Mesmo assim, Moreira não crê, mesmo se a economia voltar aos trilhos, que o dólar caia frente ao real.

“Não deve haver grandes variações. De 2011 a 2013 o governo segurou o dólar. O valor que está hoje não é artificial”, afirmou.

O economista Edgard Merlo também aconselha comprar o dólar aos poucos, para estar menos sujeito às variações da moeda. “Quanto mais estabilidade houver, o dólar tende a cair”, conclui.

Evento orienta sobre investimentos

Mais de 50 alunos da FEA-USP participam, neste sábado, da segunda edição do projeto Finanças em Dia no parque Luís Raya, das 15h às 18h.

Divididos em grupos e sob supervisão do professor Marcelo Ambrozini, os estudantes ficarão à disposição de interessados em tirar dúvidas ou conhecer mais a fundo as opções de investimentos e fontes de financiamento existentes no mercado.

Banners com informações também ficarão expostos, ilustrando diversos produtos financeiros, como crédito imobiliário, planos de previdência complementar, consórcio, seguros, Tesouro Direto, CDB, investimento em ações, entre outros. “Queremos levar conhecimento para a comunidade de Ribeirão sobre opções de investimentos financeiros e fontes alternativas de financiamentos”, explica o professor.  

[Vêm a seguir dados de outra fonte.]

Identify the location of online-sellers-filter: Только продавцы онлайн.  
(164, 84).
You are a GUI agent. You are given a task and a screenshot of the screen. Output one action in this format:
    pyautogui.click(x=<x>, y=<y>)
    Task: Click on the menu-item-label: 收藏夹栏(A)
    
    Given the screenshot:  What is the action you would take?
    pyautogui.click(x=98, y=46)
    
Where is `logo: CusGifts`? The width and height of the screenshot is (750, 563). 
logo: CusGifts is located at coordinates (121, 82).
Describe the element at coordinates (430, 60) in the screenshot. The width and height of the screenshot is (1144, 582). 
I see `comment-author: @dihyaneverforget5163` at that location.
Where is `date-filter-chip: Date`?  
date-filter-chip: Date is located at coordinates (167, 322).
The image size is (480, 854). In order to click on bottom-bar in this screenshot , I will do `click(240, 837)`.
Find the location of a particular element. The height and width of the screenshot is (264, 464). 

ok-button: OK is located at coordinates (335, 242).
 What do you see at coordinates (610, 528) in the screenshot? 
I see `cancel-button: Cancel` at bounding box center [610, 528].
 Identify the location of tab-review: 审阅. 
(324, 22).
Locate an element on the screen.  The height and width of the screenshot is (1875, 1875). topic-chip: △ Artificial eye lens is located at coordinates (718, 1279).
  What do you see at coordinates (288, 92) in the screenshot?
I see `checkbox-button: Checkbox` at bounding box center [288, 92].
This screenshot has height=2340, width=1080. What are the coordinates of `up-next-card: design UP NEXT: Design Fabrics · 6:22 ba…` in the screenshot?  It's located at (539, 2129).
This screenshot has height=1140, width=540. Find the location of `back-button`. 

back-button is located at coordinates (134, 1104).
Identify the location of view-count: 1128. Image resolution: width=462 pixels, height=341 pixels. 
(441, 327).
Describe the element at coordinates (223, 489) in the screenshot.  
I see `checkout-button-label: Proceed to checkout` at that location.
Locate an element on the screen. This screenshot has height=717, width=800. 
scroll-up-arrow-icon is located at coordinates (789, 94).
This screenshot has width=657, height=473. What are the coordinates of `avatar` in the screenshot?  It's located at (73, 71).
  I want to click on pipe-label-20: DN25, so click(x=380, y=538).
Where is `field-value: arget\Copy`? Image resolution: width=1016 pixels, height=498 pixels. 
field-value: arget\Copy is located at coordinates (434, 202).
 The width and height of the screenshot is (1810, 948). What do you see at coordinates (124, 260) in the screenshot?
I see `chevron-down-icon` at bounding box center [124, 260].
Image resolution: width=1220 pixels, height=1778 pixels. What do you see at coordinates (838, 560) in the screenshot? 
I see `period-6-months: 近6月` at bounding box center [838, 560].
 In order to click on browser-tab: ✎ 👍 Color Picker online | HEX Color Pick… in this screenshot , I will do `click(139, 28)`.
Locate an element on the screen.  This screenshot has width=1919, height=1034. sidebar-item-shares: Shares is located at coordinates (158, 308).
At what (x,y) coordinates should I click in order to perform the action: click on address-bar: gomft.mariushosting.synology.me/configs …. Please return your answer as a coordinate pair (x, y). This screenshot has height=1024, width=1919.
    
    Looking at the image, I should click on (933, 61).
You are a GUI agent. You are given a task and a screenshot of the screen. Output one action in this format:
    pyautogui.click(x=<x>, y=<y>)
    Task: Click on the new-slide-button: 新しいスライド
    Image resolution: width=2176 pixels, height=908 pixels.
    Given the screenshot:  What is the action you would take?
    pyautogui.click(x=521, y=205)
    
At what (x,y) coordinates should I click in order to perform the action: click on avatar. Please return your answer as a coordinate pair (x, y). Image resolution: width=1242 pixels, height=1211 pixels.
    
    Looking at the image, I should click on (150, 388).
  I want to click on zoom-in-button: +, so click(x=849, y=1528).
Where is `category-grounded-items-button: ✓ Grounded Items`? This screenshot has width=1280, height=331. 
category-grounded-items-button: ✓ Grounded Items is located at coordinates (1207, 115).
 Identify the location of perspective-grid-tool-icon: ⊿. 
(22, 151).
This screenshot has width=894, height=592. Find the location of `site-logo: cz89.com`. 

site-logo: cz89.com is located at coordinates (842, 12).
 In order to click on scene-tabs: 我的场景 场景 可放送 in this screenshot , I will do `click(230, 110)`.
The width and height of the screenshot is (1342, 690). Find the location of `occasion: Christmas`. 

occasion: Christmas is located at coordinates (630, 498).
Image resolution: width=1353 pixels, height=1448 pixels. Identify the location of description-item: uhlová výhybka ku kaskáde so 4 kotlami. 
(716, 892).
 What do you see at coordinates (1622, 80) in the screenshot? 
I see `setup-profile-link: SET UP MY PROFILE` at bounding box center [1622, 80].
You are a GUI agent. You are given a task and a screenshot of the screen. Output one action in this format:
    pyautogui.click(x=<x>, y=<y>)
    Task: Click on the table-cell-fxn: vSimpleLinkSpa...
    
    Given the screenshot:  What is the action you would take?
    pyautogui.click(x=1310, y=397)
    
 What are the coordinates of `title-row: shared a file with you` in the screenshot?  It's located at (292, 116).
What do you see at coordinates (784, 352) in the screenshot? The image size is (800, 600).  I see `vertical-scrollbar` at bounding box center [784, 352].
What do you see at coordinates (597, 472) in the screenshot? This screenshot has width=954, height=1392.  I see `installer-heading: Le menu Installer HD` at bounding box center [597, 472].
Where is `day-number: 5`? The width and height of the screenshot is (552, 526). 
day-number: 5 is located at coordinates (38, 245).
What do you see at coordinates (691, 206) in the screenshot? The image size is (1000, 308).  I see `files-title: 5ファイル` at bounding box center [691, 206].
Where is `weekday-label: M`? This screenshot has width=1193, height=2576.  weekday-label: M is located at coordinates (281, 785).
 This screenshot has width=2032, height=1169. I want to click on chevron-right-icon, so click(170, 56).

Mais informações sobre o evento podem ser obtidas pelo e-mail marceloambrozini@yahoo.com.br.

Análise>>>Habilidade política contará muito

“Não penso que a recuperação econômica ocorrerá rapidamente, mas poderemos ver a volta dos investimentos e a retomada da confiança do empresariado. Um governo de coalizão e um Banco Central mais ortodoxo são condições necessárias para a retomada do otimismo, mas não são suficientes para aprovar reformas estruturais necessárias. A habilidade política contará muito para o Brasil voltar aos trilhos. Em momentos de grande turbulência e sem conseguirmos traçar um horizonte de longo prazo, a tarefa de cada poupador é pesquisar e comparar cada um dos produtos financeiros disponíveis nos mais diversos bancos e corretoras”.